After years of working with someone like Werner Herzog, it seems you deserve some rest—especially after films as spectacular as Aguirre: The Wrath of God and Fitzcarraldo, both shot in Peru with grueling backstage problems that can be felt onscreen. That was the case for Walter Saxer, a Swiss producer who started as unit production manager in Herzog’s debut Even Dwarves Started Small, then retired and took residency in Iquitos, Peru, buying the hotel where the main production for both films was settled on, and turning it into a bed-and-breakfast called La Casa Fitzcarraldo.
Walter Saxer obviously grew to love Peru and its people—the main inspiration behind his only directorial work, a 1986 documentary Sepa: Nuestro Señor de los milagros (translated to Sepa: Our Lord of Miracles) about an experimental, controversial criminal enclosure. But if it wasn’t for his bed-and-breakfast the now-restored film wouldn’t be available to us. George Schmaiz and Lysa Le were visiting Peru in 2017 when they found Saxer’s establishment, and thus began initiative to distribute this forgotten documentary through their company Dekanalog.

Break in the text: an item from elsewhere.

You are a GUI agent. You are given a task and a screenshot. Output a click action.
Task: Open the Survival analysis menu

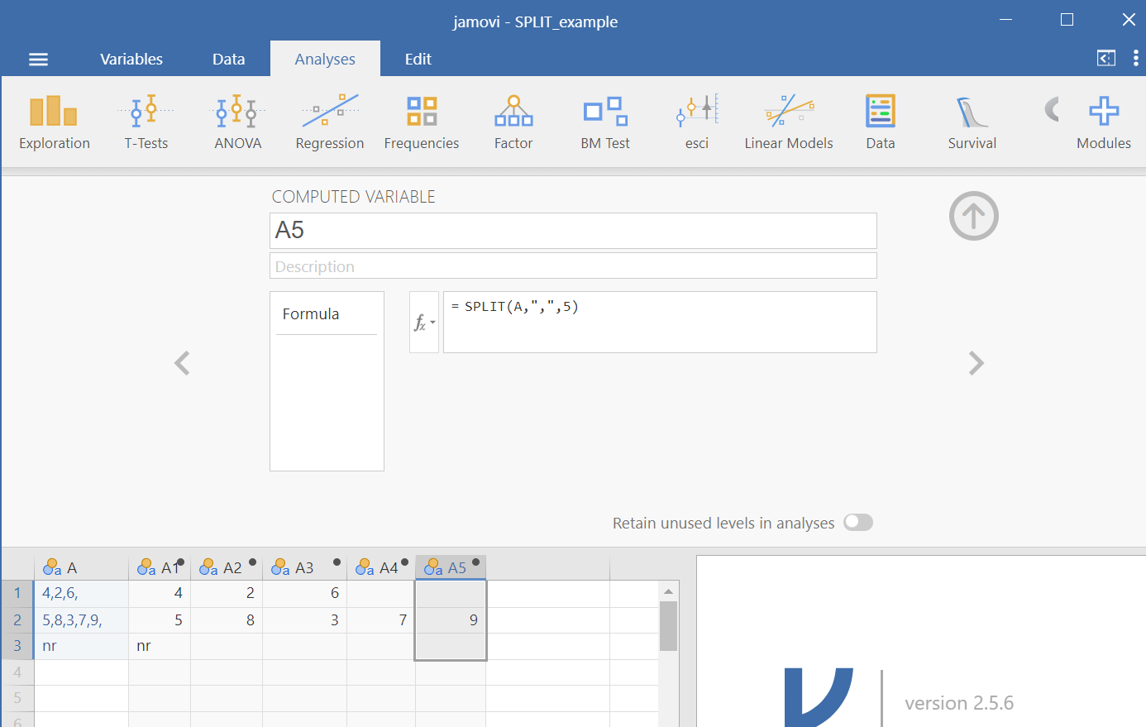972,122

The film opens with TV news footage from the infamous riot at the El Sexto jail in the capital of Peru, Lima, that occurred in March 1984. There, a group of prisoners led by Luis García “Pilatos” (Pilate) Mendoza took 14 men as hostages and asked for means of liberation. The images are harrowing and at times explicit, especially as their demands aren’t met and we see the execution of a captive. This opening stands in clear contrast with what’s to follow, and it’s not for the faint of heart—we see a man covered in blood, practically agonizing, screaming for help while being held. Images turn so gruesome that even a TV journalist covering the situation can’t help but swear profusely as events develop.
That prologue is followed by meditative shots of the jail where it all took place: El Sexto. The reason behind the riot? Overpopulation. The jail was built for 7,500 inmates, but at the time of filming had over 70,000. That is immediately contrasted with Sepa, an agricultural penal colony without walls or jails, located in the Peruvian Amazonian jungle. Here the prisoners are free to roam, live with their families, work the land, and be away from the conditions that would cause events as the ones that happened in El Sexto. At least that’s the idea Saxer pushes—not without some resistance from the prisoners themselves.
The conditions of Sepa are explained by the warden himself as “theoretically every inmate receives a piece of land that he takes charge of. For every two days of work on the field, his sentence is reduced by one day.” Eventually, after the sentence is served, the land becomes property of the inmate, but “the unfortunate law of underdevelopment applies” and not everything is as perfect as it seems. The supposed freedom comes with a lack of communication—there are prisoners who should’ve been free for months or years but haven’t received their freedom documents. In many ways, being in Sepa is to be forgotten by everyone.
Throughout the film the warden plays up all possible advantages of Sepa—he seems to genuinely care about the inmates there, and he clearly believes in their rehabilitation. But there also seems to be a bit of a hidden agenda. The convicted criminals are encouraged to stay in Sepa (both willingly or not) so they don’t return to the Lima or jails like El Sexto. It’s a dumping ground for troublesome prisoners and they’re given a new life that’s just a continuation of their stay in the “open grounds” of the colony. There’s a promise of freedom and rehabilitation that, in reality, is more like exile and ostracization.
Sepa: Nuestro Señor de los milagros is now playing at NYC’s Metrograph and opens on Oct. 18 at American Cinematheque in LA.